Look at Facebook’s board, and you’ll see that most of the directors are not even in IT.  One runs a newspaper.  Another was a former university president. 
ScottWeiner writes on the Huffington Post: “This is stupid. He created the company he get’s to pick the board.”
Scott Weiner, that is the same argument white restaurants owners gave in 1964 to explain why they shouldn’t have to serve black customers.  It was the same argument white businessmen gave to explain why they shouldn’t have to hire black employees.  Liberty for themselves >  justice for all.
But let’s go with it.  You’re a libertarian, right?  Well, Rand Paul argued against the Civil Rights Act of 1964 because it was redundant:  the public outcry against such a business would be so strong that it would have to change.  We’re not asking for quotas, or government intervention. We’re asking for an outcry.  
TwoWAyZone writes on the Daily Beast: “I think that is what women do on boards, they take the fun away.”
Ugh.
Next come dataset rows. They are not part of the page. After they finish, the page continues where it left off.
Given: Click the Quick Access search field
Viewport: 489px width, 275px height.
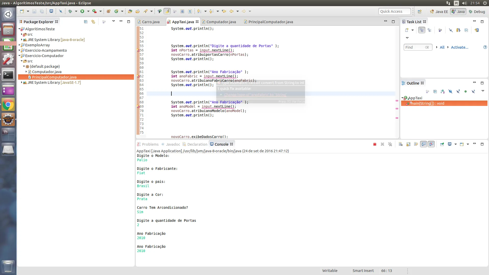Looking at the screenshot, I should [x=394, y=11].
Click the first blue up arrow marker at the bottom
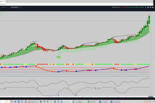This screenshot has height=103, width=155. 58,95
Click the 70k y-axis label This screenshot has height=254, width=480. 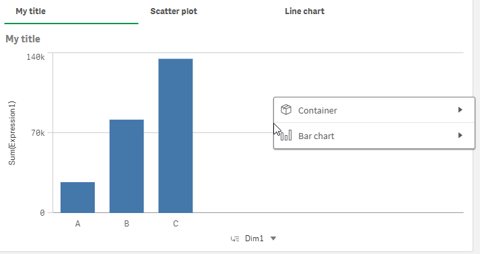38,133
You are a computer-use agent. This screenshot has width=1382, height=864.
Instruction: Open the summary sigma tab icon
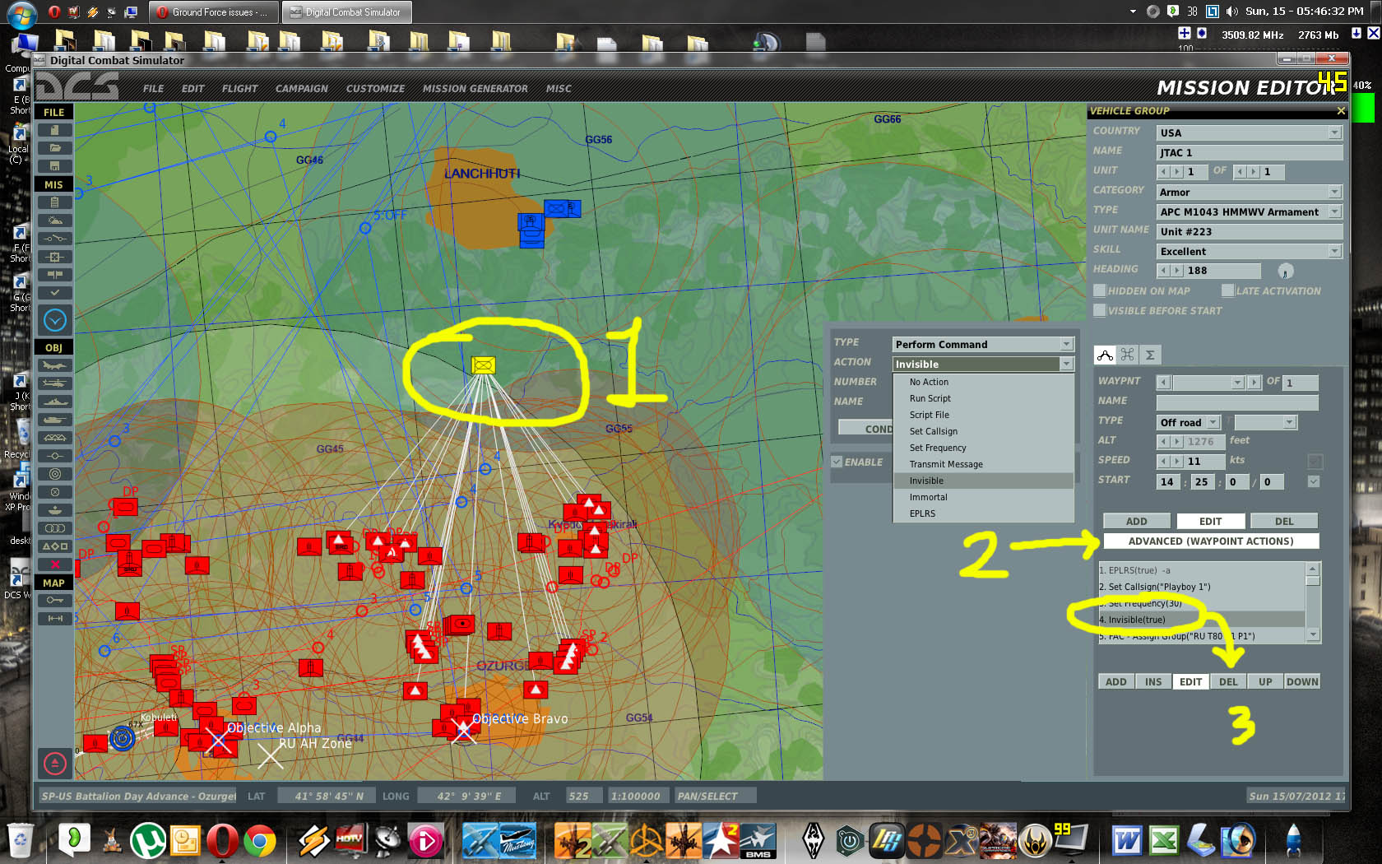[1150, 355]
No more fun! #FML.

Why the Hype about Facebook’s Board is “Just Blabber”

Someone just sent us a link to a blog by Jeff Carter—a self-described “serial entrepreneur, angel investor, and independent trader”—which says that the hype about Facebook’s board is just blabber!  It’s from February, but it’s so good, we had to talk about it here.

To start, Jeff follows a familiar line of argument:  Businesses should not seek out diversity for diversity’s sake but diversity of opinion.  The factors that contribute to the diversity of opinion are class, professional background, and—get this—geography.  (But mind you, not race or gender!)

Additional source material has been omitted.